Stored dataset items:
++++
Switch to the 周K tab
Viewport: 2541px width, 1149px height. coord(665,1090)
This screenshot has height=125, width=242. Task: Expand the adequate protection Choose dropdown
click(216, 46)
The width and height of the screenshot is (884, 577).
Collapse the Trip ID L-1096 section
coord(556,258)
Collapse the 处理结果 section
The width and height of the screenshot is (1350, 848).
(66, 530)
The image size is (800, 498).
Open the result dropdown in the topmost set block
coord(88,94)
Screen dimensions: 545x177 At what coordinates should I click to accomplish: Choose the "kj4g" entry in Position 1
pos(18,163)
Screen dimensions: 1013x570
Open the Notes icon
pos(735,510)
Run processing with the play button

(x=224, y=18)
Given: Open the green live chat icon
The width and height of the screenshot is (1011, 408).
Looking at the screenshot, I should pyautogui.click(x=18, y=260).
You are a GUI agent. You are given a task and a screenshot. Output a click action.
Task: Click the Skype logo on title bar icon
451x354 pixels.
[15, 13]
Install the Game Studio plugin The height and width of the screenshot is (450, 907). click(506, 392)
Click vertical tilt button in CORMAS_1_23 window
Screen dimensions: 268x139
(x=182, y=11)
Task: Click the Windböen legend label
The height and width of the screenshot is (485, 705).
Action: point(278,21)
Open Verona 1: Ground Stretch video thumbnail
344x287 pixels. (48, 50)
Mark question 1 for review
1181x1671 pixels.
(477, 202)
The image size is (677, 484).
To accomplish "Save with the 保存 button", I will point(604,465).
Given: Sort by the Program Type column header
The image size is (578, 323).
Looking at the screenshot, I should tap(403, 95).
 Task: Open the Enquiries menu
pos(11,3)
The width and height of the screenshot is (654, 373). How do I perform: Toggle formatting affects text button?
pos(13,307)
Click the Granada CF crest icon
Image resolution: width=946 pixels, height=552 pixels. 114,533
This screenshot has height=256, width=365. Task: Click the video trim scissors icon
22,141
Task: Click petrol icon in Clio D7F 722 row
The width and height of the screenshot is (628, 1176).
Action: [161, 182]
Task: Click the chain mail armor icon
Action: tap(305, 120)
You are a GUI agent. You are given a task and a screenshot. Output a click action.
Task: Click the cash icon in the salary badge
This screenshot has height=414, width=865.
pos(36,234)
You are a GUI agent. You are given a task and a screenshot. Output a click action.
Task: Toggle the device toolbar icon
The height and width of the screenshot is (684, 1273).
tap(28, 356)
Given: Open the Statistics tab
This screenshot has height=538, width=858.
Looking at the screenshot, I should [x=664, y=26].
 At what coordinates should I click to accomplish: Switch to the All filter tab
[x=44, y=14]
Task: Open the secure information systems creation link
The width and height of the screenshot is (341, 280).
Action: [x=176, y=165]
++++
Turn the part of the records that opens with the line containing "Task: Open the secure" and closes with the final line of the records into a Markdown table. Use the columns Row and Line, and leave out any blank lines.

- Complete answer
| Row | Line |
|---|---|
| 1 | Task: Open the secure information systems creation link |
| 2 | The width and height of the screenshot is (341, 280). |
| 3 | Action: [x=176, y=165] |